| First Author | Villegas-Mendez A | Year | 2013 |
| Journal | PLoS Pathog | Volume | 9 |
| Issue | 4 | Pages | e1003293 |
| PubMed ID | 23593003 | Mgi Jnum | J:196654 |
| Mgi Id | MGI:5488993 | Doi | 10.1371/journal.ppat.1003293 |
| Citation | Villegas-Mendez A, et al. (2013) IL-27 receptor signalling restricts the formation of pathogenic, terminally differentiated Th1 cells during malaria infection by repressing IL-12 dependent signals. PLoS Pathog 9(4):e1003293 |
| abstractText | The IL-27R, WSX-1, is required to limit IFN-gamma production by effector CD4(+) T cells in a number of different inflammatory conditions but the molecular basis of WSX-1-mediated regulation of Th1 responses in vivo during infection has not been investigated in detail. In this study we demonstrate that WSX-1 signalling suppresses the development of pathogenic, terminally differentiated (KLRG-1(+)) Th1 cells during malaria infection and establishes a restrictive threshold to constrain the emergent Th1 response. Importantly, we show that WSX-1 regulates cell-intrinsic responsiveness to IL-12 and IL-2, but the fate of the effector CD4(+) T cell pool during malaria infection is controlled primarily through IL-12 dependent signals.
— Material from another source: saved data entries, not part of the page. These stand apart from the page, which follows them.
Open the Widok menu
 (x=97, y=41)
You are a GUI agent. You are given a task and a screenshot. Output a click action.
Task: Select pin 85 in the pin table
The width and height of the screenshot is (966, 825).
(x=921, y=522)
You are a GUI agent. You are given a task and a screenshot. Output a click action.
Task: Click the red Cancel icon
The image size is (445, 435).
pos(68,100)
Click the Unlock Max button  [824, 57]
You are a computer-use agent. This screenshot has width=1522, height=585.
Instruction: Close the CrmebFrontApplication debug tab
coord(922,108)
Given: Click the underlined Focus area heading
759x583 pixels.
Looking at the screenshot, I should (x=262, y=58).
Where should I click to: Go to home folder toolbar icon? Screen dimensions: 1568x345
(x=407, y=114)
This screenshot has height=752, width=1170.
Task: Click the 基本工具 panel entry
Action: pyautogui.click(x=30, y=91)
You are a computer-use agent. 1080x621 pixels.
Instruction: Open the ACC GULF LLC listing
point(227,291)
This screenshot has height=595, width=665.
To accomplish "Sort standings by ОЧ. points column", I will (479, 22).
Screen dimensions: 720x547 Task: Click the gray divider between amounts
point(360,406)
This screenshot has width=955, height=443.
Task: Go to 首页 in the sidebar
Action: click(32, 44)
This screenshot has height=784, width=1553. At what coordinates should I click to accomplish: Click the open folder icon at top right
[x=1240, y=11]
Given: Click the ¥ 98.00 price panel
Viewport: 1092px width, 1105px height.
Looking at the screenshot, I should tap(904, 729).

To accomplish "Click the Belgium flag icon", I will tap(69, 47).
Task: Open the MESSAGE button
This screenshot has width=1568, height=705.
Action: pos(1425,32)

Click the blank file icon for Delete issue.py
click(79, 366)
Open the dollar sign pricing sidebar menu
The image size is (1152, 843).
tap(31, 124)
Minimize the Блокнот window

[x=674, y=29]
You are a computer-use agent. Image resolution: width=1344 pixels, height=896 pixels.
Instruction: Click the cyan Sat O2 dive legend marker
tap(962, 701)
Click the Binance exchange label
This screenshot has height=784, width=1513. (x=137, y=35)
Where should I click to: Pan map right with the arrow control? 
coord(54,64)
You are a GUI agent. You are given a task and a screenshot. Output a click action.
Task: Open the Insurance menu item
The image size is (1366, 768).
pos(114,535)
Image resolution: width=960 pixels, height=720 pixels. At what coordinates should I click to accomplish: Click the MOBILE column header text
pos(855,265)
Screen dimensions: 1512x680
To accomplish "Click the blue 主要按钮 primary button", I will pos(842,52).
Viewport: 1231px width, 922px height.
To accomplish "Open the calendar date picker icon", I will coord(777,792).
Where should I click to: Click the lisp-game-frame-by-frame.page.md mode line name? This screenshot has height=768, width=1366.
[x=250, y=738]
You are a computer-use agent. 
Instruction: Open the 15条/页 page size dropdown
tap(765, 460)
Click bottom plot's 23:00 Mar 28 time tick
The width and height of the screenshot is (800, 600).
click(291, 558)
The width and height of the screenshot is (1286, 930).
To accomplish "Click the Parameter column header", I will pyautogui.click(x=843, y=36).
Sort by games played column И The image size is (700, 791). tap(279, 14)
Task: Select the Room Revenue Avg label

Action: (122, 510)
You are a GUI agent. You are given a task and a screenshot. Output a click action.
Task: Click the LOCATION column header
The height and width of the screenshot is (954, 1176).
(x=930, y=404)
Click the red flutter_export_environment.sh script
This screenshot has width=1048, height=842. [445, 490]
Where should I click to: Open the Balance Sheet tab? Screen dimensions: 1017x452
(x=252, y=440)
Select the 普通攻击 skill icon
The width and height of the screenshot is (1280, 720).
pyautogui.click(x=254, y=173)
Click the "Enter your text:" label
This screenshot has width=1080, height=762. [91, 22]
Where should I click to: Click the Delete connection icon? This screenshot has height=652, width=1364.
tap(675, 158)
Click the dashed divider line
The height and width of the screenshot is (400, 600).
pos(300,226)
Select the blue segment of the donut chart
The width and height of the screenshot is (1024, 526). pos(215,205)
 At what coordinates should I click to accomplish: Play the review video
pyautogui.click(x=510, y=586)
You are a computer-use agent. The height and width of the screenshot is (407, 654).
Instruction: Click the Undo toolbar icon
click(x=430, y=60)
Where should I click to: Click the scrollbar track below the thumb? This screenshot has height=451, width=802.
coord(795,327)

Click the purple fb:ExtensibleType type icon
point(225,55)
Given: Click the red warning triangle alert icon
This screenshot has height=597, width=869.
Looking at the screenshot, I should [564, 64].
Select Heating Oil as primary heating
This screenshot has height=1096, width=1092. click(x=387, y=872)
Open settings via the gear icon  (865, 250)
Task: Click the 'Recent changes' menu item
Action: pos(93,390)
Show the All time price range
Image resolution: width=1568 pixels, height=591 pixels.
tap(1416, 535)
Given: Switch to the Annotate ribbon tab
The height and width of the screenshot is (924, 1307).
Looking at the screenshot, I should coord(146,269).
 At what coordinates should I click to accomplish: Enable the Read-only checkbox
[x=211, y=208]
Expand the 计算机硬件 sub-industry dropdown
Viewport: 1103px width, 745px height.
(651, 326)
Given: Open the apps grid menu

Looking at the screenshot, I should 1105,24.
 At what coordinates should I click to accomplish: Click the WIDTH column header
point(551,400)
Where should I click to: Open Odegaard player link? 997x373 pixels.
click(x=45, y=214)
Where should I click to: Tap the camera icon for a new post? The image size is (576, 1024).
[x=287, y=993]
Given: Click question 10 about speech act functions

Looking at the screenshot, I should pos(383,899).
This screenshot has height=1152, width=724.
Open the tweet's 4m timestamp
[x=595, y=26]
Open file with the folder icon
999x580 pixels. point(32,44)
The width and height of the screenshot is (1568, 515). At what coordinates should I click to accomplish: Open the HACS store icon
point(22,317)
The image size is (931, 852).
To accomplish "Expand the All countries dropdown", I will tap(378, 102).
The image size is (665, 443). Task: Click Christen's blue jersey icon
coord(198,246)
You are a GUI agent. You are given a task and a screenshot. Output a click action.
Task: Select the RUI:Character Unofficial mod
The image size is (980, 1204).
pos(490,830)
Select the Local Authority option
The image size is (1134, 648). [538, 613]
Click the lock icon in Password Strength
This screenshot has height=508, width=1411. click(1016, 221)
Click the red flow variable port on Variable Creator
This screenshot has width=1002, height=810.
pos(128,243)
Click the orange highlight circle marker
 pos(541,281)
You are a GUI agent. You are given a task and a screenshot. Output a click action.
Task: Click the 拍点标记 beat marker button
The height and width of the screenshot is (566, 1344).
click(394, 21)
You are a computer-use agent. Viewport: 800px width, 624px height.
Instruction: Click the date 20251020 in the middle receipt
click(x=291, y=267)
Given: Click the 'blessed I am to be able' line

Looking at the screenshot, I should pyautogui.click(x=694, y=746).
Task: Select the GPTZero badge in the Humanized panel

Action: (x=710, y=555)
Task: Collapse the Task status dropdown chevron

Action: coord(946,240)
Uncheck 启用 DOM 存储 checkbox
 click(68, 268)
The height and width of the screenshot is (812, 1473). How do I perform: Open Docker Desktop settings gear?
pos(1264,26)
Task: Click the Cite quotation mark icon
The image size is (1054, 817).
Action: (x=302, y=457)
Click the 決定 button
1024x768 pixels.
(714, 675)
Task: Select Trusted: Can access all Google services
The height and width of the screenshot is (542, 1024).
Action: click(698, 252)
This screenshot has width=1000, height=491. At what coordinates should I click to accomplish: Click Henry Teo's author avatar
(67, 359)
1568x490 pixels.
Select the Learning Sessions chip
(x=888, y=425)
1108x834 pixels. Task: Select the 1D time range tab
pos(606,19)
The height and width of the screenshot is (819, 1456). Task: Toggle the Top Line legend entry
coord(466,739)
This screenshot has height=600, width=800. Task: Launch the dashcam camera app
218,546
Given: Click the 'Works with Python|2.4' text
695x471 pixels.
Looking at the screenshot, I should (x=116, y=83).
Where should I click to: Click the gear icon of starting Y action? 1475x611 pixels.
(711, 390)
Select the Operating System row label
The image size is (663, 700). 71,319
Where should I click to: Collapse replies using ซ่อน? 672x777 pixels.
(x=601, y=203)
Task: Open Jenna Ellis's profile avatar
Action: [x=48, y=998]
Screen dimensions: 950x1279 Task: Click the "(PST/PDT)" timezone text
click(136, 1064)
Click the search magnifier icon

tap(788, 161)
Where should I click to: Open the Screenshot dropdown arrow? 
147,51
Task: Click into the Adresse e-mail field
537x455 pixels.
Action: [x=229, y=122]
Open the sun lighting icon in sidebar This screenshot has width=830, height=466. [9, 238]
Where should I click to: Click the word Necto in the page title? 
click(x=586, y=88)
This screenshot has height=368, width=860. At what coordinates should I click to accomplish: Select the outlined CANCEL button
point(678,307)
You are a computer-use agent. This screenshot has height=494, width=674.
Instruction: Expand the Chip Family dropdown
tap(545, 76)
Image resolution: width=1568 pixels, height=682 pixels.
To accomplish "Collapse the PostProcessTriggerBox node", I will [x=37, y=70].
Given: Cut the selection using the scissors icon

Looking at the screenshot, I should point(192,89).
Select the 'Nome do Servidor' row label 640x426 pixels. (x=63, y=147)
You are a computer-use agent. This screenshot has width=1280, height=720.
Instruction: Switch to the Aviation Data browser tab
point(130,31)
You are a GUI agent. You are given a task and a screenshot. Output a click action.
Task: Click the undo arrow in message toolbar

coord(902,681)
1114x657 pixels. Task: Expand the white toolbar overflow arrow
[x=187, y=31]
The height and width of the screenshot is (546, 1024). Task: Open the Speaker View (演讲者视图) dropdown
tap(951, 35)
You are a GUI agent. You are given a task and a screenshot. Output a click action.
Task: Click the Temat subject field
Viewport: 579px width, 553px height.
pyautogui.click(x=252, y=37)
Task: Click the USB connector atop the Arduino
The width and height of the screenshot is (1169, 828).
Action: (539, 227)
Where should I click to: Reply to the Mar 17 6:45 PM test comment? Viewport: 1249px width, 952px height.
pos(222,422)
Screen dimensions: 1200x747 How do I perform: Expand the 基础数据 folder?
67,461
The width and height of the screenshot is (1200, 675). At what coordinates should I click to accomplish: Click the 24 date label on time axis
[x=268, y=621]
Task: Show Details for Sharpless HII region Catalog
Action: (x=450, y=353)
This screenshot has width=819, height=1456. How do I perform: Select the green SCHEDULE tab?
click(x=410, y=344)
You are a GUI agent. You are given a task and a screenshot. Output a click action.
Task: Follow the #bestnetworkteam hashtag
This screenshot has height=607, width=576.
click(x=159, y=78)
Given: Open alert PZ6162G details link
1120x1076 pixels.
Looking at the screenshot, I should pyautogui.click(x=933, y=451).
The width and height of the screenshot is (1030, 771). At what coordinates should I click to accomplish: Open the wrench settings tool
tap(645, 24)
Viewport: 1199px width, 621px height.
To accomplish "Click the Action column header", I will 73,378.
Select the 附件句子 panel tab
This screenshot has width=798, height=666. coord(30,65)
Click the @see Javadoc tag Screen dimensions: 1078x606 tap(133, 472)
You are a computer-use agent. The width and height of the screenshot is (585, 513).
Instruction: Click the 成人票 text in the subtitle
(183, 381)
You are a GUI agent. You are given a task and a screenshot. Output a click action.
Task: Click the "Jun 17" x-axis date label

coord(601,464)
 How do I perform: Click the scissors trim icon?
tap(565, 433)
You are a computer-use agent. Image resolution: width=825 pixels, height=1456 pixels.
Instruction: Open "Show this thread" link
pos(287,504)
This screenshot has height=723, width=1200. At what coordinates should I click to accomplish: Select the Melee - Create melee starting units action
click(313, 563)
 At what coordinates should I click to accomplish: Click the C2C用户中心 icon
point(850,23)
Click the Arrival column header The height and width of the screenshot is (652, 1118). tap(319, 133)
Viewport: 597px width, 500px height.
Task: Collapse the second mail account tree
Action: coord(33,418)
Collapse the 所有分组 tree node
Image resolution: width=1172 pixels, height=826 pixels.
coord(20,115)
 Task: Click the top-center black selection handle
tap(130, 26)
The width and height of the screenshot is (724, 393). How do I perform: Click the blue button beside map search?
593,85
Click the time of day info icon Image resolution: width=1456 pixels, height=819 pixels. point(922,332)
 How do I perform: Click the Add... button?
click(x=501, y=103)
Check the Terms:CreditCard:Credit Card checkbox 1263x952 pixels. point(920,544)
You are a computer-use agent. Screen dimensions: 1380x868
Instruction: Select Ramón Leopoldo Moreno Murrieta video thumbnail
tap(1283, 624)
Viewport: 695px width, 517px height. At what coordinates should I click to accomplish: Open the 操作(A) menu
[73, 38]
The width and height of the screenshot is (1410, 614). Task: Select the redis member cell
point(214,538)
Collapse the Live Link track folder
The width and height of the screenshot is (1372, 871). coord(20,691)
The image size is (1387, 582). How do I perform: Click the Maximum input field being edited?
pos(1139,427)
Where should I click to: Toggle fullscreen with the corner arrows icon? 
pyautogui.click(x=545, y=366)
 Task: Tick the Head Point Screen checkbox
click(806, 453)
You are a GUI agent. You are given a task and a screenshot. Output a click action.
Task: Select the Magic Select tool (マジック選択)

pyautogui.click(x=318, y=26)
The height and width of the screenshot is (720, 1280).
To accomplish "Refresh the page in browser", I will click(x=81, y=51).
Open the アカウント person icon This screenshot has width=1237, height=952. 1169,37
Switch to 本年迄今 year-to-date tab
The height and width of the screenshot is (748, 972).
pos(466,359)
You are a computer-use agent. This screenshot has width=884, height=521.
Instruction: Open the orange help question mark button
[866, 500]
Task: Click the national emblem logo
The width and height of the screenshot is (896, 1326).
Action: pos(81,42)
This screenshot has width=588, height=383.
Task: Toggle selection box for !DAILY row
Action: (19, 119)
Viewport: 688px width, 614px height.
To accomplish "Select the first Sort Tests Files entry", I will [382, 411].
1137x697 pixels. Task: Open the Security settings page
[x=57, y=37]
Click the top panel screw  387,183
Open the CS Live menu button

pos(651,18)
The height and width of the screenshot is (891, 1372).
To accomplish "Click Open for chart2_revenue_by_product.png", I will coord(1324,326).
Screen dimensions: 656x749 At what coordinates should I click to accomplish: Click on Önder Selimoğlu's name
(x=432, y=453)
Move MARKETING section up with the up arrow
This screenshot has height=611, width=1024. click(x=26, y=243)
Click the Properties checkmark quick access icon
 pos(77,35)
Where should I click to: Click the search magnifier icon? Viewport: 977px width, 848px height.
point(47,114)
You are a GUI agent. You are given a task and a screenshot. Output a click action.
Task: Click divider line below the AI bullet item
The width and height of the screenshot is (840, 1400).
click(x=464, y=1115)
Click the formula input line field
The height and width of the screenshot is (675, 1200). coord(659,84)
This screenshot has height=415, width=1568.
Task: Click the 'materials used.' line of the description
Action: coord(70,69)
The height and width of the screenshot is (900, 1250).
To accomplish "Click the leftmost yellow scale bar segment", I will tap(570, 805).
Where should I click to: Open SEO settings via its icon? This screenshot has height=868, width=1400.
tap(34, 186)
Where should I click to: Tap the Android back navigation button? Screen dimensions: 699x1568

Finally, we show that WSX-1 regulates Th1 cell terminal differentiation during malaria infection through IL-10 and Foxp3 independent mechanisms; the kinetics and magnitude of the Th1 response, and the degree of Th1 cell terminal differentiation, were comparable in WT, IL-10R1(-)/(-) and IL-10(-)/(-) mice and the numbers and phenotype of Foxp3(+) cells were largely unaltered in WSX-1(-)/(-) mice during infection. As expected, depletion of Foxp3(+) cells did not enhance Th1 cell polarisation or terminal differentiation during malaria infection. Our results significantly expand our understanding of how IL-27 regulates Th1 responses in vivo during inflammatory conditions and establishes WSX-1 as a critical and non-redundant regulator of the emergent Th1 effector response during malaria infection. |